Return the stretch of lines from the start of the records through the line that contains "Looking at the", copied exactly, with the pictures omitted.

=== Listed records ===

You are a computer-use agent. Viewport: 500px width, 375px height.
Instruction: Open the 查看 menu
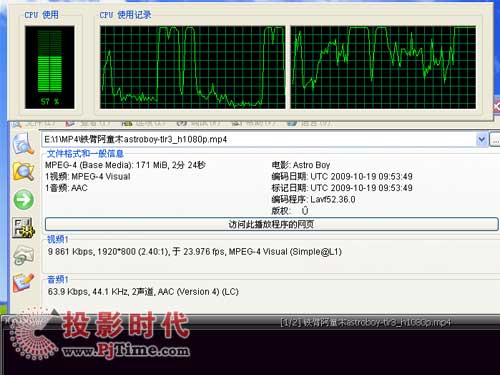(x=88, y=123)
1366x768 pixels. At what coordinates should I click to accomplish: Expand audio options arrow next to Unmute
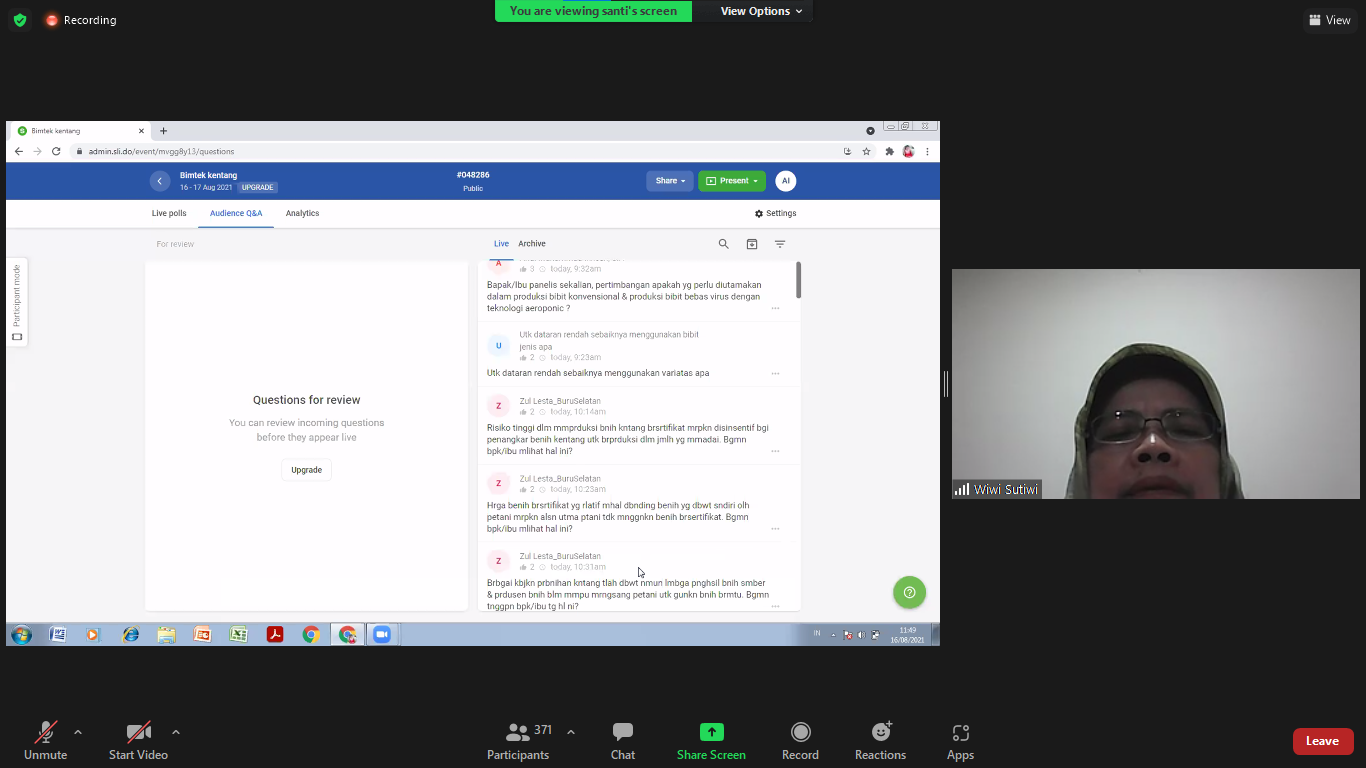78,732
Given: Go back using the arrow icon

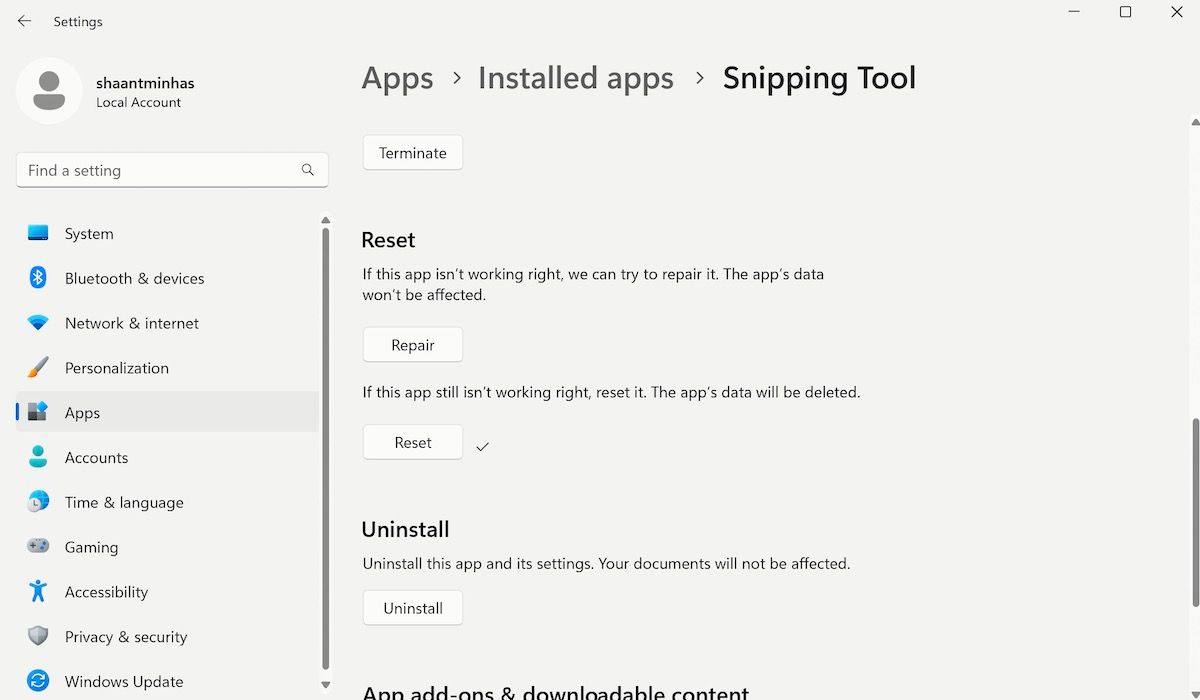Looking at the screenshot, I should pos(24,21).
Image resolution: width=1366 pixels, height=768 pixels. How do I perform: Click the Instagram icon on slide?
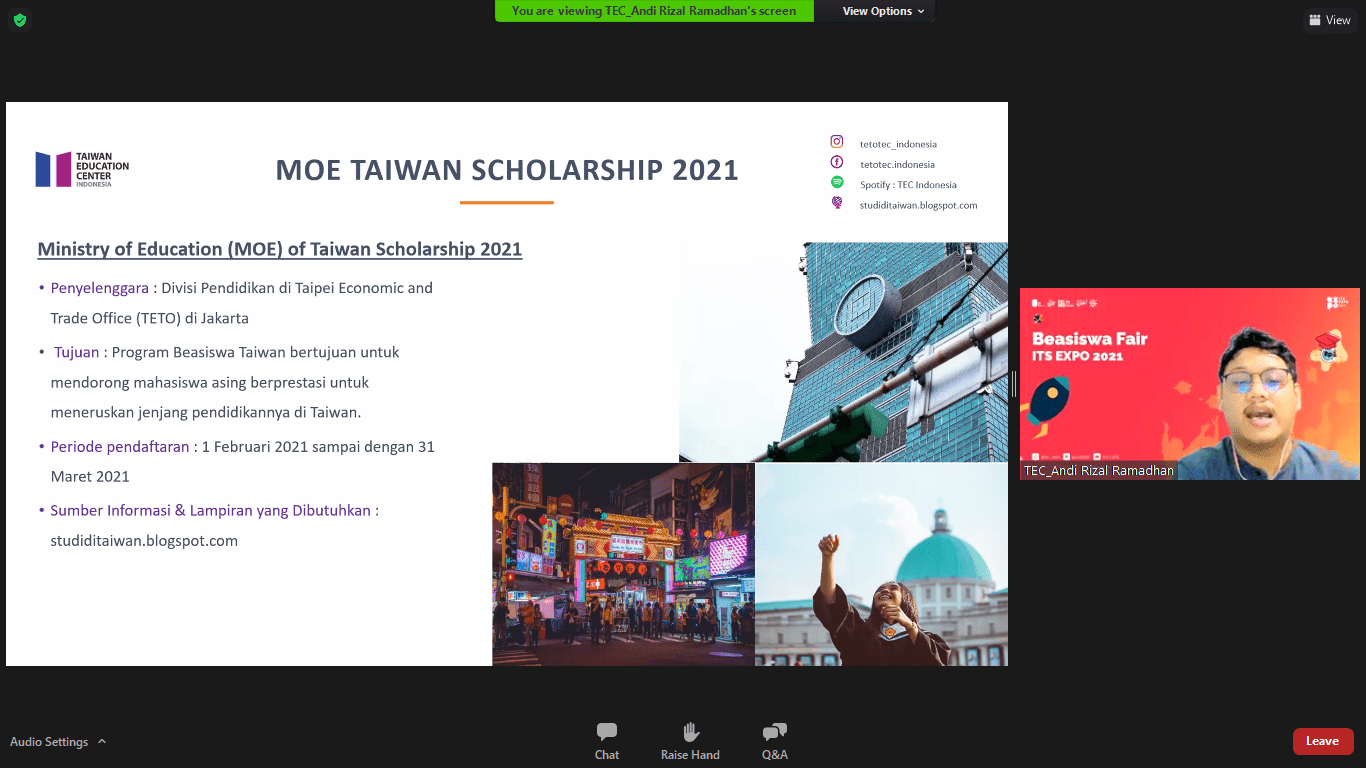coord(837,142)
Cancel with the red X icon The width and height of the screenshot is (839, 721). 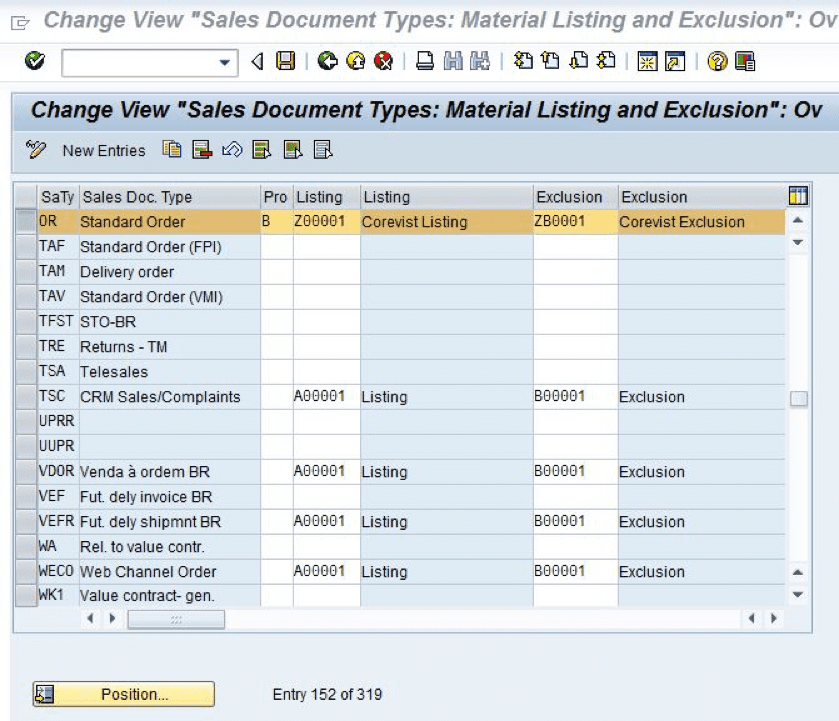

===

* _Answer to the problem_:
You are a computer-use agent. Viewport: 500px width, 375px height.
Instruction: Open the 查看 menu
(x=88, y=123)
1366x768 pixels. At what coordinates should I click to accomplish: Expand audio options arrow next to Unmute
78,732
Given: Go back using the arrow icon

Looking at the screenshot, I should pos(24,21).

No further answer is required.